To do: Print the lines starting at the one that contains "Open the Map view" and ending at the last line of the records, with no changes.

......

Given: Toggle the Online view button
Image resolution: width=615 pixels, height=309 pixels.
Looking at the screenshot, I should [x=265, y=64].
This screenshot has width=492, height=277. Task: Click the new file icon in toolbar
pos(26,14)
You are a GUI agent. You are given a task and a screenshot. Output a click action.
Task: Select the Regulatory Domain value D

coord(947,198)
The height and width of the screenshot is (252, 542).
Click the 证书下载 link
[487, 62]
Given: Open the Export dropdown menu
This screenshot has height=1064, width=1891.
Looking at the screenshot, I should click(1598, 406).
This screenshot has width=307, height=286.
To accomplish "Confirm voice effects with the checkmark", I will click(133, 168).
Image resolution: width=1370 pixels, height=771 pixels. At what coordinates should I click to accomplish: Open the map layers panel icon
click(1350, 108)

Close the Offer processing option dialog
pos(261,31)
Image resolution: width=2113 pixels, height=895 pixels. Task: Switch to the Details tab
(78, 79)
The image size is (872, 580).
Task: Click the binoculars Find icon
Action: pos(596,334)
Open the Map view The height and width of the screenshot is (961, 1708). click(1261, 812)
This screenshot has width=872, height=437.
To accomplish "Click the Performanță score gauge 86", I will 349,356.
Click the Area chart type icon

......

The response:
Open the Map view The height and width of the screenshot is (961, 1708). click(1261, 812)
This screenshot has width=872, height=437.
To accomplish "Click the Performanță score gauge 86", I will 349,356.
Click the Area chart type icon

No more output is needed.